● WHAT IS EXPECTED
Retype each line of the data below exactly, beginning with the first and ending with the one that contains "Task: Click the eyedropper next to H field". Pictures do not belong in the copy.

● ENTRIES PROVIDED
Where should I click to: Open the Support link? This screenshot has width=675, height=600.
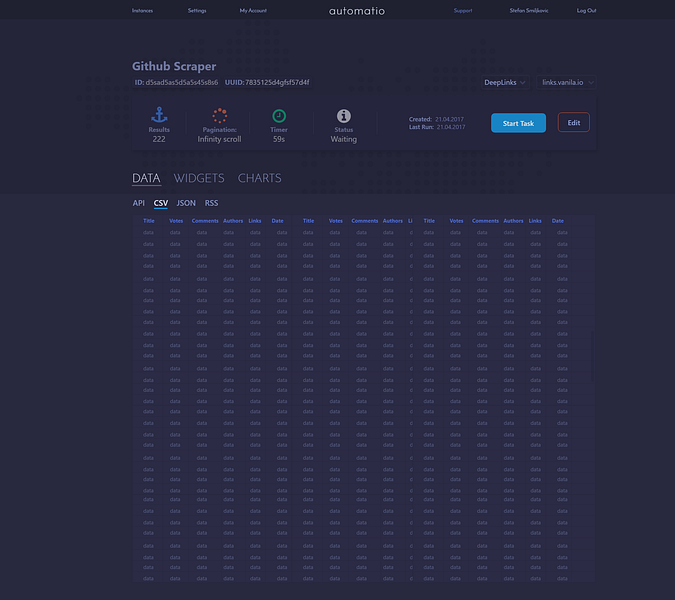tap(463, 11)
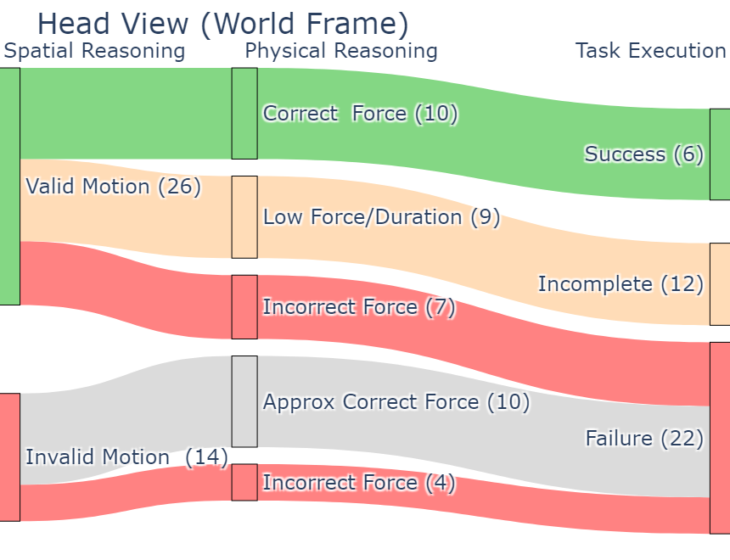Image resolution: width=730 pixels, height=560 pixels.
Task: Click the orange Incomplete (12) node bar
Action: 720,284
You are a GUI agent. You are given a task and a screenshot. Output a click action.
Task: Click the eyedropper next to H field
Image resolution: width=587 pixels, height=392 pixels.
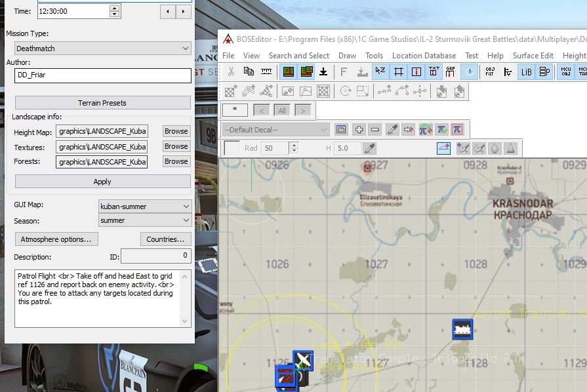point(369,149)
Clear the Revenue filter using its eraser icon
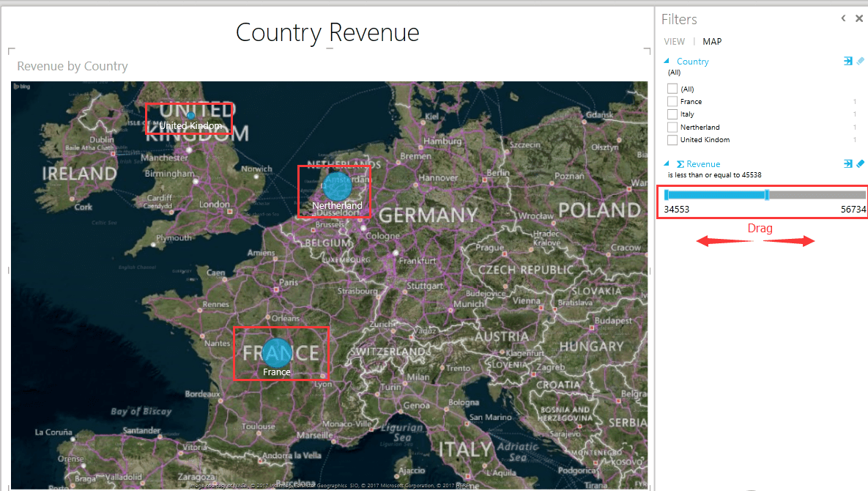868x491 pixels. tap(860, 163)
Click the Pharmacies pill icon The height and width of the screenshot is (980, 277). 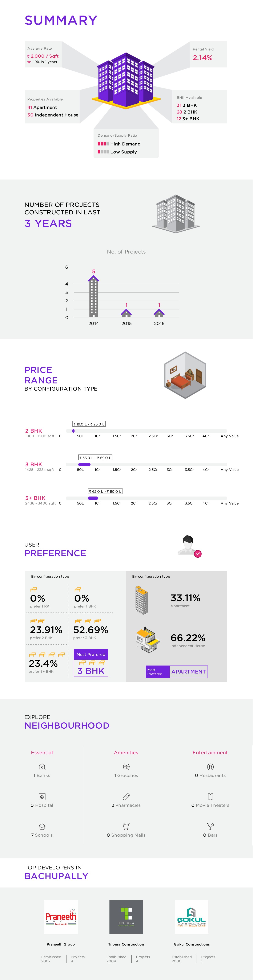click(x=126, y=797)
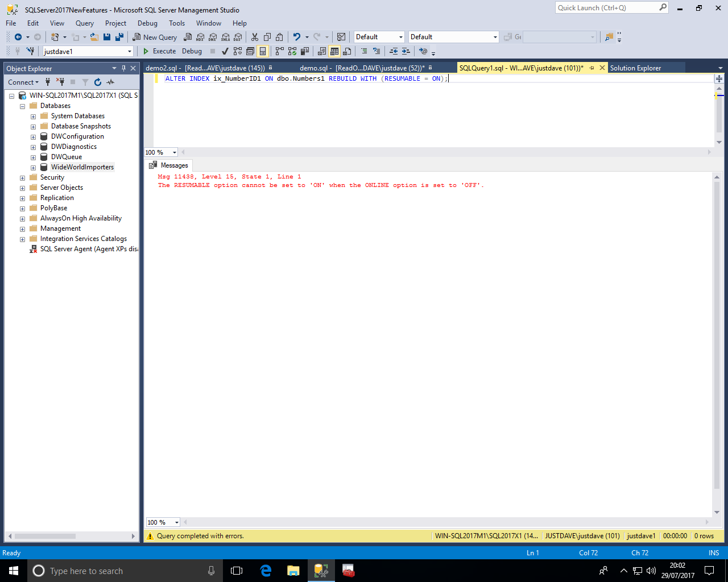728x582 pixels.
Task: Toggle Results to Grid output mode
Action: pyautogui.click(x=334, y=51)
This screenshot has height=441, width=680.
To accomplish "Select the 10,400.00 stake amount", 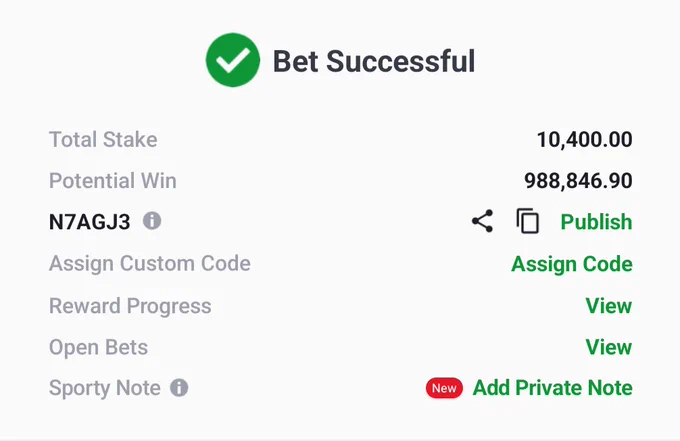I will [x=585, y=140].
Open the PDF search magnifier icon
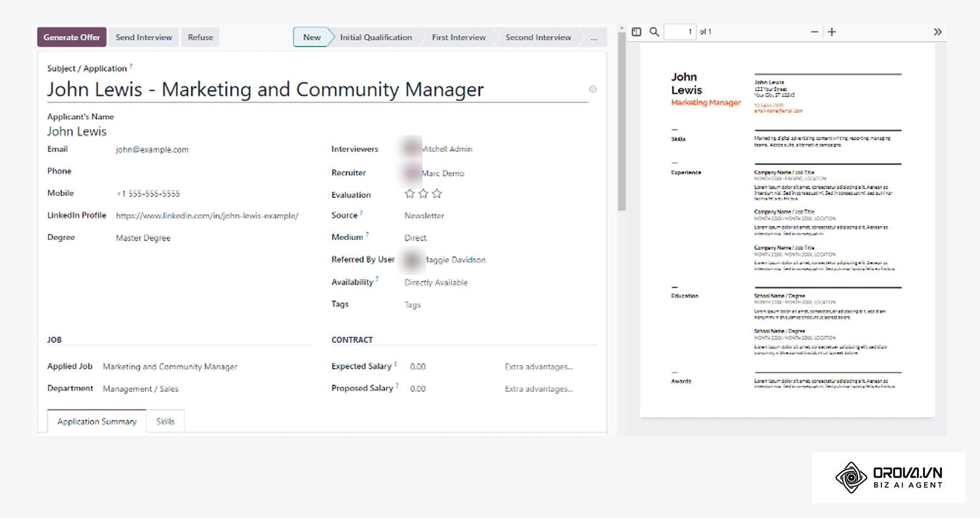This screenshot has width=980, height=518. (x=654, y=32)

● RESPONSE FOR THIS EXERCISE
Where should I click to: Open the Support link? This screenshot has width=675, height=600.
tap(463, 11)
Image resolution: width=730 pixels, height=560 pixels.
Task: Click the orange Incomplete (12) node bar
Action: 720,284
You are a GUI agent. You are given a task and a screenshot. Output a click action.
Task: Click the eyedropper next to H field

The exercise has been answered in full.